### Aim of the task
For the records below, report how many lines include the word "arrow". Only the number should appear.

Data extracted from a collection
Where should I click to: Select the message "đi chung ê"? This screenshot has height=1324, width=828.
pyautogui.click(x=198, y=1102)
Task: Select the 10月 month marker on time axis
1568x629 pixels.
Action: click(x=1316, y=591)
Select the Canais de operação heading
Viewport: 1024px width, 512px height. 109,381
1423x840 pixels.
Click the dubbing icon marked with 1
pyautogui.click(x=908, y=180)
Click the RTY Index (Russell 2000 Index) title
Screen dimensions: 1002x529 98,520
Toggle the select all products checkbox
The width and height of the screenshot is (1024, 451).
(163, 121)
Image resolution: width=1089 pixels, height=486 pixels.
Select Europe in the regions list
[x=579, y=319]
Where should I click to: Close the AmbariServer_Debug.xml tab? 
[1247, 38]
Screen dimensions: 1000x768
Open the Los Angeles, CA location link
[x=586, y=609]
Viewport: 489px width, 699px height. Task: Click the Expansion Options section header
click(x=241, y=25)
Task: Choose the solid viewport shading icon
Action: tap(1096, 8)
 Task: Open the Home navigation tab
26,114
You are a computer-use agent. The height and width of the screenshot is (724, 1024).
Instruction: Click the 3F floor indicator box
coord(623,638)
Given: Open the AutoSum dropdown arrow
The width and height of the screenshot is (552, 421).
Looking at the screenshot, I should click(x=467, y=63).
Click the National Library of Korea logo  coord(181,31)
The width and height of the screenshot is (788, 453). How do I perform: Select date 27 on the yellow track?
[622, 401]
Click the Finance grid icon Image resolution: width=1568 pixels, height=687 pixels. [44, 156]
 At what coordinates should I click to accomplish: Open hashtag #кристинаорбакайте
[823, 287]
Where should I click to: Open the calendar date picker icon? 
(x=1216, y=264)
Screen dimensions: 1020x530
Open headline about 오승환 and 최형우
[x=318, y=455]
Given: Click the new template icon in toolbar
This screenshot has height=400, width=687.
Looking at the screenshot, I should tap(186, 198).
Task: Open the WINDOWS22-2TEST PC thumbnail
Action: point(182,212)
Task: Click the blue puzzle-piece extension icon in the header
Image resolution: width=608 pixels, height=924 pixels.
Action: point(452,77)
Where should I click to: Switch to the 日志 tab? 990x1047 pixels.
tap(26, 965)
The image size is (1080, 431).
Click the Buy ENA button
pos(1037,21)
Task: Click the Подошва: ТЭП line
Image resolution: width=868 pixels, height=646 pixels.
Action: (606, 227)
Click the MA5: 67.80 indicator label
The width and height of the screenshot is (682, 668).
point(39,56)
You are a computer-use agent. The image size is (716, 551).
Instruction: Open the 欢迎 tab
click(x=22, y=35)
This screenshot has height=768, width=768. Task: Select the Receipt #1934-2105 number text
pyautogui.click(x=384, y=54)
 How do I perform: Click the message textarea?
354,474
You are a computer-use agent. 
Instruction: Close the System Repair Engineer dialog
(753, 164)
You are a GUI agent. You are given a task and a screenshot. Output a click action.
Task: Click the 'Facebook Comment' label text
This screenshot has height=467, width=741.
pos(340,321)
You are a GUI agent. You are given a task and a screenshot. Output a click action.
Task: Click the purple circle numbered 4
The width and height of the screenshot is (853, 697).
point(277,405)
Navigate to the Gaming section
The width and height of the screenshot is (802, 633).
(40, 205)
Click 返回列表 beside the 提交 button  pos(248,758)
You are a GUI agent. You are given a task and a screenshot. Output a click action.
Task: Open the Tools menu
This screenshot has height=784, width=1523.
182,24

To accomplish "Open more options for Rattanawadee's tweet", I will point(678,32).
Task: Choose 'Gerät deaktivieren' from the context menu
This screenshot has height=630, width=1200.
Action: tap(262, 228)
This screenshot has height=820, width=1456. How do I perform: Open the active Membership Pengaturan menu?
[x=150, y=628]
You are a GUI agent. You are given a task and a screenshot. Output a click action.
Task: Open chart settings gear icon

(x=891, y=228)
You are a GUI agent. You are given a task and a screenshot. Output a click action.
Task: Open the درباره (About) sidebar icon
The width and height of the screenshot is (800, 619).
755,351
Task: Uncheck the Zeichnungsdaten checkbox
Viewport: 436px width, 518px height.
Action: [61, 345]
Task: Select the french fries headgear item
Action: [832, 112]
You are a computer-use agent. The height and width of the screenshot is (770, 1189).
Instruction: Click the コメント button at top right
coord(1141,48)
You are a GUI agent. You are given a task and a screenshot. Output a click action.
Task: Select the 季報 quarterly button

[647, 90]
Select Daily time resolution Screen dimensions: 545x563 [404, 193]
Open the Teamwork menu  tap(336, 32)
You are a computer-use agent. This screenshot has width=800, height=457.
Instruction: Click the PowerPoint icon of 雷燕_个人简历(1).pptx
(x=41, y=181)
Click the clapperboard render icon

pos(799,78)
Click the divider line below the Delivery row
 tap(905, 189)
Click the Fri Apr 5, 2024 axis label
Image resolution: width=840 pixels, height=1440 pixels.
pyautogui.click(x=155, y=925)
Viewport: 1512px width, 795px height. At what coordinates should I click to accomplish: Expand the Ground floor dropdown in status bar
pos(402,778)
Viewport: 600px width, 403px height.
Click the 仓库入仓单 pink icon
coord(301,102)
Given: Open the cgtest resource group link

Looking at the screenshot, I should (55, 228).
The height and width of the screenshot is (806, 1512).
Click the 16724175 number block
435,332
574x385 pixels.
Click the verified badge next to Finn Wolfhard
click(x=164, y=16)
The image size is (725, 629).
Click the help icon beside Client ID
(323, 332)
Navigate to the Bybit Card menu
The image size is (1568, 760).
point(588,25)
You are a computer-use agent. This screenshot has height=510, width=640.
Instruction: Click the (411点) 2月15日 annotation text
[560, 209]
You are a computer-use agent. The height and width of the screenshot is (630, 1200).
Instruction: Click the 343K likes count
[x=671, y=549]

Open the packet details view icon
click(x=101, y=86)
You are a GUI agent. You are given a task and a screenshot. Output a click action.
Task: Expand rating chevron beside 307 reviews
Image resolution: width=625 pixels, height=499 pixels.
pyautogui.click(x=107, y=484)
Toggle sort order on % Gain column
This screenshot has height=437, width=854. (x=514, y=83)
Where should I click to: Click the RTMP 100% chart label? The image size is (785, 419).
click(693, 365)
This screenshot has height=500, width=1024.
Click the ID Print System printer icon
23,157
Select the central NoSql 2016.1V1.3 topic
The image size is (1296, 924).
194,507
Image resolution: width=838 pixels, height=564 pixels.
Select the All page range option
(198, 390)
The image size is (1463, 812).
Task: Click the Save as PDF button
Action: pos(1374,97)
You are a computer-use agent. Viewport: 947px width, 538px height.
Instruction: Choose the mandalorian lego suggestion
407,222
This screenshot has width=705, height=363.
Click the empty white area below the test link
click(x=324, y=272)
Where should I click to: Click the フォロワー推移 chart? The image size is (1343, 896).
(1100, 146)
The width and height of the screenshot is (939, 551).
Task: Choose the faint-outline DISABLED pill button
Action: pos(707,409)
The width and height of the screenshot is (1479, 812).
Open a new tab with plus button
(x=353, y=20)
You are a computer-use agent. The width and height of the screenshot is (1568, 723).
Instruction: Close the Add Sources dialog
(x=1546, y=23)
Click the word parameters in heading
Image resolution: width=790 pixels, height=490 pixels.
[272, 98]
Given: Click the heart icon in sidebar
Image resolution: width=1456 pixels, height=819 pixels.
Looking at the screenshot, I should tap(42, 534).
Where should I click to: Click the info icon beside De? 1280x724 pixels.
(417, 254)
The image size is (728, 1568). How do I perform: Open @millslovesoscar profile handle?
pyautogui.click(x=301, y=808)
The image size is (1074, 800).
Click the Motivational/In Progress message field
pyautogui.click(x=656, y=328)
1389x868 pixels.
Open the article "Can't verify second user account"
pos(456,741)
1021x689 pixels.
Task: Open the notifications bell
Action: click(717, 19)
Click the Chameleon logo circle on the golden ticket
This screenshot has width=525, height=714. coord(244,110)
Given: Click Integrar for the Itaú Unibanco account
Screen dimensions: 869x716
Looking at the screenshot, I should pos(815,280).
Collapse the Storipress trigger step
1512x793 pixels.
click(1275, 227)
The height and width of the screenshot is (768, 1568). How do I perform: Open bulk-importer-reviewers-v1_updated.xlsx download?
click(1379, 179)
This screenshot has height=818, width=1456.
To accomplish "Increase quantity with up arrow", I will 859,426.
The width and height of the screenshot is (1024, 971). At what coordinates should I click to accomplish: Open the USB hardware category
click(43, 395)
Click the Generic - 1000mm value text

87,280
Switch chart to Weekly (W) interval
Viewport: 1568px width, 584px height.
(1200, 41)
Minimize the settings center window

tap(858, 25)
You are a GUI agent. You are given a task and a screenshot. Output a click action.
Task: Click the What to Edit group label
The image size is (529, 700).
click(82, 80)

### Solved problem
2